Смотреть как на варваризацию на то, что выходит за рамки представления о традиции Нового времени, сегодня больше нельзя. Нельзя потому, что маятник традиции приобрел невероятный размах – от «Руси арийской» до дня нынешнего. Им словно бы мало «питательной почвы» традиции ближайшей, а потому столь сильно чувствуется потребность укрепления в веках и тысячелетиях – как в новом фундаменте. Русская культура ищет мужское начало, прислушиваясь к трепету древней истории.
Социальный разлом культуры произошел. Современная культура распалась на тусовки. Тусовки «соседних этажей» активны. Интими-зация демократии идет мощными темпами – через вовлечение и порабощение новой реальностью, вырабатывающей наркотическую потребность вожделеть и развлекаться. И это происходит не с каким-то туземным народом, но с нашим. Революция, господа, уже совершилась! Помесь мистики и балагана (с голой задницей вместо лица) – вот «культурный фон» жизни нашего современника. Суровая проза ельцинских пушек не расстреляла иллюзий. Ведьма Вещь еще сильнее гнетет – гнетет человека к земле.

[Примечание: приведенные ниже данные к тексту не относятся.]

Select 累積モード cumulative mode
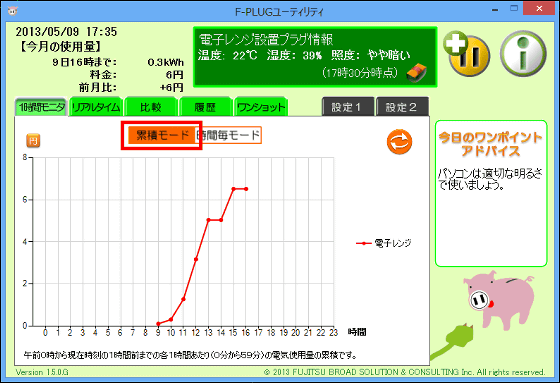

Быть (долженствовать) культуре, сдающей свои позиции, в том числе и учительные во всех смыслах, – сегодня очень сложно. Территория проживания русской культуры – катакомбы. Если и кажется порой, что это только предчувствие, то скоро такая ситуация станет реальней реальности. Творчество же есть (в ситуации ответственного времени) только выполнение собственного долга – «свидетельствование о высокой культурной реальности» (С. Антоненко).
Но скорбь не отнимет вдохновения, хотя устали мы и от собственных высоких стремлений говорить правильные слова, и от мерзких богохульств противников; устали «от высоких парений и вонючих испражнений». Возможно, впереди время, когда художественное слово утратит и нынешнюю власть над человеком. Но мыто знаем, что есть Слова – узда для зла. Собиратели литературной России сделали большое дело. Но современная культура – сурова. Ведь впереди – новое тысячелетие. Позади – угасание социалистического (советского) искусства и явно намечающийся крах его оппонента – постмодерна. Осознавая, что мы уже живем в потребительском обществе и земля уже горит под ногами, мы можем желать лишь одного – укрепления духовного. А культура? Чтобы не стать наказанием – не оказаться в плену у самой себя, – русская культура должна прислушаться к новым голосам. Они уже говорят о герое. Меч – их культурный символ, встречающийся чаще других на страницах новых изданий, пока еще не признанных русскими.